My understanding of SSRI mode of effect is this:
1. They inhibit reuptake of serotonin, making it abundant in the brain
Yes, they inhibit reuptake in the synapses, so it hangs around in the synaptic cleft and it is therefore more likely that a serotonin molecule will bind with a serotonin receptor. They may also increase serotonin synthesis and expression in the short term.
2. Your receptors first compensate by dropping serotonin levels (which is why anxiety/depression gets worse in first few days of administration)
No. The increased anxiety is caused by the added serotonin. Despite what is often claimed, serotonin isn't the "feel good" neurotransmitter. Just the opposite, as serotonin reuptake inhibiting antidepressants demonstrate. OTOH, increased anxiety and depression are not common initial side-effects tianeptine
(Sablon) a Selective Serotonin Reuptake Enhancer.
3. At some point, your receptors "give in" to this serotonin abundance and stop trying to regulate it. Serotonin levels get back up.
No, just the opposite. Serotonin synthesis and expression and overall levels drop dramatically in some brain regions and stay down, in other areas they drop and then rebound to baseline. See my: Serotonin: The 'chemical imbalance' myth
4. In reaction, the number of the receptors themselves are downregulated. This is aparently where the bulk of mood improvement is observed (which sounds counter intuitive to me).
But this isn't really why people improve, though it might be part of the trigger, or a consequence of what does, neurogenesis (Malberg JE
, 2000; Perera TD
, 2011). The current theory is that all the changes antidepressants make reverse atrophy of the hippocampi caused by stress hormones, mainly cortisol (Sapolsky RM
My question is this: Is the eventual amount of receptor downregulation dosage dependent, ie, is there a linear relationship, or is there a dosage before which there is hardly any downregualtion, past which, say, 90% of your receptors downregulate?
If we replace "down regulation" with "neurogenesis," yes there is probably a relationship between dose and the degree of neurogenesis boosting, although I am unaware of any studies showing the effect is necessarily linear. We know the effect is dose dependent because every antidepressant has a therapeutic dose range below which there is little positive effect.

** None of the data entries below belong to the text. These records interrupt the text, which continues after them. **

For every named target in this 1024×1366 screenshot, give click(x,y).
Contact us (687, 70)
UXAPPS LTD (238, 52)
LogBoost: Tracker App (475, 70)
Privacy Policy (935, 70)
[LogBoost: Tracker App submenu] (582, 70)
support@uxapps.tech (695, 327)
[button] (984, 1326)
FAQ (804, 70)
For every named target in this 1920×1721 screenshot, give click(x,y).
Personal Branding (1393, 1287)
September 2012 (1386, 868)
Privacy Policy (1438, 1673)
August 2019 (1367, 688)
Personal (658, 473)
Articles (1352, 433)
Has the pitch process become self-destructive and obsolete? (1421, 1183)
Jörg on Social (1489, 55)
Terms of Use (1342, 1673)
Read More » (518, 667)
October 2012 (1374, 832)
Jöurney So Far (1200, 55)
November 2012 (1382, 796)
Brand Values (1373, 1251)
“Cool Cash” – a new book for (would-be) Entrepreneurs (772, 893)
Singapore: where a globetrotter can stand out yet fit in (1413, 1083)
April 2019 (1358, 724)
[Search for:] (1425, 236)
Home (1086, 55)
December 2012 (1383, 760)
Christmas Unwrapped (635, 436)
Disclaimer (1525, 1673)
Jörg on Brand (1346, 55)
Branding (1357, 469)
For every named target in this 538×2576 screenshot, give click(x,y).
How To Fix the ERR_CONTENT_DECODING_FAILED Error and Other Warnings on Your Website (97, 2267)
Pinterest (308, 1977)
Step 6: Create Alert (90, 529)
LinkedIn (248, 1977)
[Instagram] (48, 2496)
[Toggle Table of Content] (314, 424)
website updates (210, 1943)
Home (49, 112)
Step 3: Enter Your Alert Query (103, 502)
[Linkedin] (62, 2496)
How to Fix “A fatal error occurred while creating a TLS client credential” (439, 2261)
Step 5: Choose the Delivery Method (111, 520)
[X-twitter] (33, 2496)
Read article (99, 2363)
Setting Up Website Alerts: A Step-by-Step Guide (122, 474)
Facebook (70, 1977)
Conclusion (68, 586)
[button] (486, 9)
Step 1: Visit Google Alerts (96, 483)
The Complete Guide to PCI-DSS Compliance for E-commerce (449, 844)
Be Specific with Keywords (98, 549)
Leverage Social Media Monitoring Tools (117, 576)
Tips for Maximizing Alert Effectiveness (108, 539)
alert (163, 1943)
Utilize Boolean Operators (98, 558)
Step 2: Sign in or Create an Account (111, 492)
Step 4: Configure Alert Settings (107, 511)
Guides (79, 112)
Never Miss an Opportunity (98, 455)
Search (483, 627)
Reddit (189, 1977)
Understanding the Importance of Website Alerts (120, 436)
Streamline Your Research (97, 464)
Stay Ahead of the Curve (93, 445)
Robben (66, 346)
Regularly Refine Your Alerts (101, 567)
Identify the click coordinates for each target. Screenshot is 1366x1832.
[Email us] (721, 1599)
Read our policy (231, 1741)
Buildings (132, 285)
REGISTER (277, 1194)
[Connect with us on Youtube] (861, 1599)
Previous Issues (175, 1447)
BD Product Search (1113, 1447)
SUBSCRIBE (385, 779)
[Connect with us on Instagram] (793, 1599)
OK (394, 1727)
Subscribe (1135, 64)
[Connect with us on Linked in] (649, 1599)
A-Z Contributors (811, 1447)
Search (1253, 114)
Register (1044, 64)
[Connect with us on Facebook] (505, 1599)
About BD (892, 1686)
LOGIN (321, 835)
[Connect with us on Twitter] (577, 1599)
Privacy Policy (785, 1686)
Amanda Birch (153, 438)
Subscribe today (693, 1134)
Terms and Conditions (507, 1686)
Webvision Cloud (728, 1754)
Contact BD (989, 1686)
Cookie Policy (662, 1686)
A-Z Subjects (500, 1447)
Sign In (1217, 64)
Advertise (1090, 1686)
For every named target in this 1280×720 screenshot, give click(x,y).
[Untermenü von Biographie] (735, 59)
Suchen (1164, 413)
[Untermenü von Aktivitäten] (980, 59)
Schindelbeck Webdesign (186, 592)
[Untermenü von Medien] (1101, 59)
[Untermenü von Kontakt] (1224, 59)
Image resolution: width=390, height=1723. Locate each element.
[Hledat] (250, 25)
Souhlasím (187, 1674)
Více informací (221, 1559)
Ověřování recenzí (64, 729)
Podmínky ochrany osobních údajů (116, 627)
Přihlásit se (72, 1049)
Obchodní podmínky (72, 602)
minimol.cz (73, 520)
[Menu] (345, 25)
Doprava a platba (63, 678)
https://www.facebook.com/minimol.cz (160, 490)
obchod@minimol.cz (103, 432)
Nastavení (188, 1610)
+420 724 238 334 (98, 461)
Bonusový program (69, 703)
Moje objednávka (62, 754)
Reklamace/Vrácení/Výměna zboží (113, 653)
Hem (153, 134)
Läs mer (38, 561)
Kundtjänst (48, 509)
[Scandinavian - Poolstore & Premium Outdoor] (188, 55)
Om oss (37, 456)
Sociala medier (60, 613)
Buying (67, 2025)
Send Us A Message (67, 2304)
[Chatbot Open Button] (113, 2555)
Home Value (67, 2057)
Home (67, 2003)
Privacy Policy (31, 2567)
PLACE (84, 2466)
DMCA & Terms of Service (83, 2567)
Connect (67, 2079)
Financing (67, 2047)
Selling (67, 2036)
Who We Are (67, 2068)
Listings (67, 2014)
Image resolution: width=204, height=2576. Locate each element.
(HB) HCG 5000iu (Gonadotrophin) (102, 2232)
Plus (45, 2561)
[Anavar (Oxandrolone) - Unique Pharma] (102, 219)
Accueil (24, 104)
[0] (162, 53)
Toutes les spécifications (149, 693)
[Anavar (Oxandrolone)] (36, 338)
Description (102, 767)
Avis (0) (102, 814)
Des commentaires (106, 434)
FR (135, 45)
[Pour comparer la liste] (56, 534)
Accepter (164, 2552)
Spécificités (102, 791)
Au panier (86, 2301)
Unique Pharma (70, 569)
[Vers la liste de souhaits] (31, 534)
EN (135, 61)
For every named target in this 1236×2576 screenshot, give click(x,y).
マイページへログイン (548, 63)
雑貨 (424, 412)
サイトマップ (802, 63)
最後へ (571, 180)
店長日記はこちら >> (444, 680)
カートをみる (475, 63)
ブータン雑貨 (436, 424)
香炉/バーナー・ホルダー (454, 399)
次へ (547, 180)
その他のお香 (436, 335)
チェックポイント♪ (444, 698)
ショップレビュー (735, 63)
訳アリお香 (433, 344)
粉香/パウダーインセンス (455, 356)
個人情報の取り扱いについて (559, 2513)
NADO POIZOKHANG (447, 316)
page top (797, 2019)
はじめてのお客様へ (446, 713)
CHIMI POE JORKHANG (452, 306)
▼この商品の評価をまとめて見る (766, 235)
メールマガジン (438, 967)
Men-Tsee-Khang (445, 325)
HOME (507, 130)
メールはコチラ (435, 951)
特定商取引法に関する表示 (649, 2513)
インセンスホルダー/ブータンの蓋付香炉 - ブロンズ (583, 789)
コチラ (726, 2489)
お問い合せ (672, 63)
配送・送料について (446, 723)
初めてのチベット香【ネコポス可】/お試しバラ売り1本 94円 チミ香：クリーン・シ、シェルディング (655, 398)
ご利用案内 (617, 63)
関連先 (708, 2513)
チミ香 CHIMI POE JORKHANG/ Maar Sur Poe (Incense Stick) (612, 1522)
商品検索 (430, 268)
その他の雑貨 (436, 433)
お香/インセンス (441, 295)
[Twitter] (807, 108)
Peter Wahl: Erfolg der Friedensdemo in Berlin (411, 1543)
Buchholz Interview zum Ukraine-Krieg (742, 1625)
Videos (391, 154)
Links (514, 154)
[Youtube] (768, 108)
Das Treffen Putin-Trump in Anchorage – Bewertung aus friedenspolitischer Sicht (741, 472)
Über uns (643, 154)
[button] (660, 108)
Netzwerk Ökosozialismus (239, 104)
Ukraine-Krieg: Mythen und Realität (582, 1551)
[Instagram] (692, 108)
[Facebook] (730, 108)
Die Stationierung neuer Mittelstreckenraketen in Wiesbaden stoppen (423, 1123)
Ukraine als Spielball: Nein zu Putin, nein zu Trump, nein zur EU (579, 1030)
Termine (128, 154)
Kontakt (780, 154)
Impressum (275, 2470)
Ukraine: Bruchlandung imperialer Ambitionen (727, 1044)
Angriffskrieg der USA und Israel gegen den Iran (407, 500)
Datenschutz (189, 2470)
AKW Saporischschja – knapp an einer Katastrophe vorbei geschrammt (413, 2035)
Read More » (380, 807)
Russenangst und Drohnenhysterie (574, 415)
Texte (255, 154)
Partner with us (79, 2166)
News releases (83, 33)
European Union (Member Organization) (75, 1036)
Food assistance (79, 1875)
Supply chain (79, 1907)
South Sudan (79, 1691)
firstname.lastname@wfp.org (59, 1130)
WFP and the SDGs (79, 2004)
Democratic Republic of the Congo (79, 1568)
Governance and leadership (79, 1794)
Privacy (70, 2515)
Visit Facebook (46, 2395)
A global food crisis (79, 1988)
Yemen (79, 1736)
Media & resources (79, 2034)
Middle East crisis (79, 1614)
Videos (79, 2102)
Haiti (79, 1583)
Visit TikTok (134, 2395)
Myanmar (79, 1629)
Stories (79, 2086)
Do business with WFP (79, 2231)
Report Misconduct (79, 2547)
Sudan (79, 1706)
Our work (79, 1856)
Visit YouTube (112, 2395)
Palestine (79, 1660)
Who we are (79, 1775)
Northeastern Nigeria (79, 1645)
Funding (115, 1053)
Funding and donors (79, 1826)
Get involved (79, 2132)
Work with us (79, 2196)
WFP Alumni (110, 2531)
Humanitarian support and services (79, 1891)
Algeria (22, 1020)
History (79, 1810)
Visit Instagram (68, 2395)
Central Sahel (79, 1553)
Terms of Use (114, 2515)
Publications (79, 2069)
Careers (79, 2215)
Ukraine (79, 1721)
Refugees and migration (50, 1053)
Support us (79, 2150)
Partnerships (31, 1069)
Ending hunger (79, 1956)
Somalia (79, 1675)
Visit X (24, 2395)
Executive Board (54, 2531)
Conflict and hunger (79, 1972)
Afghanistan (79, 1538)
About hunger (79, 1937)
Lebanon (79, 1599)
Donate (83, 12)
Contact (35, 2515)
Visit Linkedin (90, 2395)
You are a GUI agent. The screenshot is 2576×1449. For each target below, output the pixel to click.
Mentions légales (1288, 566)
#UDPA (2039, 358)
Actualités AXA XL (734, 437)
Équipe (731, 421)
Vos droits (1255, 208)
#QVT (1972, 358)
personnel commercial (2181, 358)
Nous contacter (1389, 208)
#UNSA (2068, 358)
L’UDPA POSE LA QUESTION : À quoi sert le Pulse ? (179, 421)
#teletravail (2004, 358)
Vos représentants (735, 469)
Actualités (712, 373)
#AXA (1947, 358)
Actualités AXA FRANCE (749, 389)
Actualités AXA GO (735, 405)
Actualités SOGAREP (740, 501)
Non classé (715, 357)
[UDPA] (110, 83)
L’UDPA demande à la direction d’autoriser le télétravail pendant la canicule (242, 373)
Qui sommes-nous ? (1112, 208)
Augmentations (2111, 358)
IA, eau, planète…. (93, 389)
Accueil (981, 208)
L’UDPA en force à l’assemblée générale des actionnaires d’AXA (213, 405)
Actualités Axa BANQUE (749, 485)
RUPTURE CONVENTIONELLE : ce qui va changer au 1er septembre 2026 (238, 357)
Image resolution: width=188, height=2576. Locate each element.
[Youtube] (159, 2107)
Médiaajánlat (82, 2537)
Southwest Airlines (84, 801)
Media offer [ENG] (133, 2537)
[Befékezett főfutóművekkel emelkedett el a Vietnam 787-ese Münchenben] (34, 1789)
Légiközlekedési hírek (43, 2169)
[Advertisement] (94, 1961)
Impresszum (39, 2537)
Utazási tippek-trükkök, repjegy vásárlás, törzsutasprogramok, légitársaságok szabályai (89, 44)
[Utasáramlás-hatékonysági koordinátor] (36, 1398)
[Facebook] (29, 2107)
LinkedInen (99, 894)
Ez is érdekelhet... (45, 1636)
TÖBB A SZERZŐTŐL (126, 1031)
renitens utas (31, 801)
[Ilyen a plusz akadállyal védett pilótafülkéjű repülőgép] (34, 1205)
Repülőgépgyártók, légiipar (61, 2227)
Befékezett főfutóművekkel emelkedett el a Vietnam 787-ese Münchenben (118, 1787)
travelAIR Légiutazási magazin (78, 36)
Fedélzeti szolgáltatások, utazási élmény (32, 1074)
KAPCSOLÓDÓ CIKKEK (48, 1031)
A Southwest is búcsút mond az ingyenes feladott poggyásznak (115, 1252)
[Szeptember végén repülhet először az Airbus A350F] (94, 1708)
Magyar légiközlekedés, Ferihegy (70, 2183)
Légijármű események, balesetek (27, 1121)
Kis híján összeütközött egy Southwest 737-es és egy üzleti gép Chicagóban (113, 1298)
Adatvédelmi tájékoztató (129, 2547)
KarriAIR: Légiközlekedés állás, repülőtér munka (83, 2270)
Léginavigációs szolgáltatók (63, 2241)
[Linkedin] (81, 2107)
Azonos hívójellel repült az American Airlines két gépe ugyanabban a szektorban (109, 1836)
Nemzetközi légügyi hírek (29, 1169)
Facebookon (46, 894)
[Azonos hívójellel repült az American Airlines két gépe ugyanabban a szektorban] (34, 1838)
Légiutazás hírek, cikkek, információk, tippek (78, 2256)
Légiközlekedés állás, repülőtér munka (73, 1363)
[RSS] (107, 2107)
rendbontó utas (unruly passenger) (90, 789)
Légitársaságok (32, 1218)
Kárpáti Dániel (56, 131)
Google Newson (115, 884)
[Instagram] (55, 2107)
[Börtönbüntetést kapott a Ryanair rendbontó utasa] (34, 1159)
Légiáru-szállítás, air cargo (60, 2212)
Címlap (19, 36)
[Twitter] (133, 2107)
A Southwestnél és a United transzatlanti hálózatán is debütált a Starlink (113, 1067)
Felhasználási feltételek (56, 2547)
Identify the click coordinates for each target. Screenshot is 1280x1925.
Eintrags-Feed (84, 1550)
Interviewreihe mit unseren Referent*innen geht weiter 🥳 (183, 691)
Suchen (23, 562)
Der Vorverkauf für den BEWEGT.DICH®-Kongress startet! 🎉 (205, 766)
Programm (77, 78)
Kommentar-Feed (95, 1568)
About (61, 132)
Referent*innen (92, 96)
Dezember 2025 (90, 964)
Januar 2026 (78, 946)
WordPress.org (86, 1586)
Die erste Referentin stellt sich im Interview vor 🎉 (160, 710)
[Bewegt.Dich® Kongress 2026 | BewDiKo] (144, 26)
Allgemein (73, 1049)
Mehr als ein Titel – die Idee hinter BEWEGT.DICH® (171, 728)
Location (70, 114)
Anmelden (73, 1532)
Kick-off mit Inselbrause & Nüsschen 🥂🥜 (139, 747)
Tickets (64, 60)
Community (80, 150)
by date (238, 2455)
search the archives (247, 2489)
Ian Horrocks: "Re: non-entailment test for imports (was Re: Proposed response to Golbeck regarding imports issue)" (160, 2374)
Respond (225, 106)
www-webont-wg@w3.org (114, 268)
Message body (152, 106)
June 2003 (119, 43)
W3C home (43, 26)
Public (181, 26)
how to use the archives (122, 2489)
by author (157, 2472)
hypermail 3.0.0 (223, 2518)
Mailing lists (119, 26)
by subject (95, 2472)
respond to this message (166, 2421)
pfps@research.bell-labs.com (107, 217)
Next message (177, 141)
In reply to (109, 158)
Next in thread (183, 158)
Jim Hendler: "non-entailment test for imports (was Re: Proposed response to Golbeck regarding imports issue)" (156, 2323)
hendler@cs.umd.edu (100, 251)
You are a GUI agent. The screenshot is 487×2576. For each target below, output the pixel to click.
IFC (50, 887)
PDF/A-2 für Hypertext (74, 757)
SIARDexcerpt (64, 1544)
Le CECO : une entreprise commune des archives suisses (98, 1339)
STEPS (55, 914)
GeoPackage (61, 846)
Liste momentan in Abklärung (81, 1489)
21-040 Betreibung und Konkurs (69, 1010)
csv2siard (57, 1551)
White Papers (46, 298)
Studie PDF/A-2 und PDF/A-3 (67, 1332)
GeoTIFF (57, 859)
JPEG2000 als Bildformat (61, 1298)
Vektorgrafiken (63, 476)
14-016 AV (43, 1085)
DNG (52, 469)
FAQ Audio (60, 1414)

My panic during exposure was manageable, but still present enough that I developed real coping skills. I believe this is why I was panic free for 7 years on 50 mg /day Luvox alone. And I felt real emotions too.
Maybe surprisingly, most people on antidepressants do continue to feel real emotions.
I dropped the dose 3 months ago and relapsed, and now the 50 mg/day doesn't seem to work anymore.
For reasons that aren't well understood, antidepressants tend not to work as well the second time around, often requiring a higher dose to achieve the previous response. They also often produce more severe initial side-effects which can also be different to when the drug was taken previously.
I want to raise the dose and find that exact point again. Will it be possible for me to find a higher dosage that will be as calming as my original dose and still allow some feeling, by experimenting, or will the receptor downregulation be exponential past a certain point and zombify me useless?
I don't know why it wouldn't be possible. If any antidepressant turns you into a zombie, then it isn't the right one for you. This isn't the norm, except maybe initially as the brain struggles to adapt, but this shouldn't last.